Looking west on Boylston Street from the corner of Gloucester Street, on August 6, 1912. Image courtesy of the City of Boston Archives.
Boylston Street in 2015:
The first photo here appears to be documenting the early stages of the work on the Boylston Street Subway, today’s Green Line of the MBTA. Prior to 1912, the present-day Green Line was only underground from North Station to Arlington, emerging onto Boylston Street at the Boston Public Garden, as seen in this post. From there, it ran through the Back Bay in the center of Boylston Street, as seen here. Because of increasing congestion, though, the trolley line was moved underground in 1914. The new tunnel ran from Arlington Street to Kenmore Square, where it came to the surface in the median of Commonwealth Avenue just east of the square. I’m not entirely sure what the workers are doing here, but they appear to be doing some sort of excavation on the tunnel – notice the planks in the otherwise dirt road, which probably cover the work that was being done. In the meantime, the trolleys needed to continue running, so the 1912 scene shows a Reservoir-bound car (today’s “C” Line) passing through the construction area.
Today, Green Line trains still run under this spot in the tunnel that the 1912 workers were building, and on the surface not much has changed on the right-hand side. Along the mile-long stretch of Boylston Street in the Back Bay, the north side of the street is primarily late 19th and early 20th century low-rise construction, while the south side is almost entirely new. This contrast can be seen here, as nearly all of the buildings from 1912 are still standing on the right, including the three-story commercial building in the foreground. It was built in 1905, and in the first photo the corner storefront is occupied by The Henley-Kimball Company, a car dealership that sold Hudson cars. It was one of many car dealerships along Boylston Street; an awning further down the street advertises for Chalmers, and there are also window signs for Stutz Motor Company and Michelin Tires.

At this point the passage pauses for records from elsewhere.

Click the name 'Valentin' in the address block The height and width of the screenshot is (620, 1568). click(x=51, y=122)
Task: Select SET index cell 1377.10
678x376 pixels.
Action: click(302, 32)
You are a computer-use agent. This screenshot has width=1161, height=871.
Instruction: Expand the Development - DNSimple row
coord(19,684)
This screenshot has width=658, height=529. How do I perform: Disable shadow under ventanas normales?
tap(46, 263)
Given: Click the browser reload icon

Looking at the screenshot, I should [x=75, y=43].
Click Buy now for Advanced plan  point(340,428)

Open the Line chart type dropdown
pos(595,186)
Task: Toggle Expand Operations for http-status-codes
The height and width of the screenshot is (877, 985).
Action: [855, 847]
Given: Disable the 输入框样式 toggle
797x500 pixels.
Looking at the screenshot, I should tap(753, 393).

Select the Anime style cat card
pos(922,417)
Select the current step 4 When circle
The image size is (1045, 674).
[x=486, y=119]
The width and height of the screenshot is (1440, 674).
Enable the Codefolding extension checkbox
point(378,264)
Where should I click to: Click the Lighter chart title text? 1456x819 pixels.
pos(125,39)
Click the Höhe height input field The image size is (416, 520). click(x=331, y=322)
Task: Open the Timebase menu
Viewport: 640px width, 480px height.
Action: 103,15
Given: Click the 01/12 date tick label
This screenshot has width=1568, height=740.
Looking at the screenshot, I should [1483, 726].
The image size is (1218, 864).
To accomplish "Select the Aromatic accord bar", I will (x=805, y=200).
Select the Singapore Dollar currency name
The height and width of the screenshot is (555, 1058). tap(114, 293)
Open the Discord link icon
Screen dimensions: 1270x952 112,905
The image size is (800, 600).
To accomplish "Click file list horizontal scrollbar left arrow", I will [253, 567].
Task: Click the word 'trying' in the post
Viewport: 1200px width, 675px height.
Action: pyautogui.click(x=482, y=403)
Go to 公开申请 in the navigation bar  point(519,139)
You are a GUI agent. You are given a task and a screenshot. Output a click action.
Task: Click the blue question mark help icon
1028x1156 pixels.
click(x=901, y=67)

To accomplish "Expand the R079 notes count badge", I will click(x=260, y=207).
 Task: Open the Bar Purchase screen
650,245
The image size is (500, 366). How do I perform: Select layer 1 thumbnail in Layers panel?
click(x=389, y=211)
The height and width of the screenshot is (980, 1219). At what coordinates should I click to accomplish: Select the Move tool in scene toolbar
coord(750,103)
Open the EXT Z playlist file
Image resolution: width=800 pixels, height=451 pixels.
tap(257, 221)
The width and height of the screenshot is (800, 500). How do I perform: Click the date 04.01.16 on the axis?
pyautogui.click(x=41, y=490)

The left (south) side of Boylston Street, however, is significantly different. In 1912, there were no buildings here; instead, this area was the site of a large rail yard for the Boston & Albany Railroad. The yard took up the south side of Boylston for three blocks, from Exeter Street to Hereford Street, but over time the land became too valuable to simply use for a rail yard. The Massachusetts Turnpike now runs through the site of the former yard, and a number of buildings have been built on top of it, including the Hines Convention Center, which can be seen on the far left of the 2015 photo.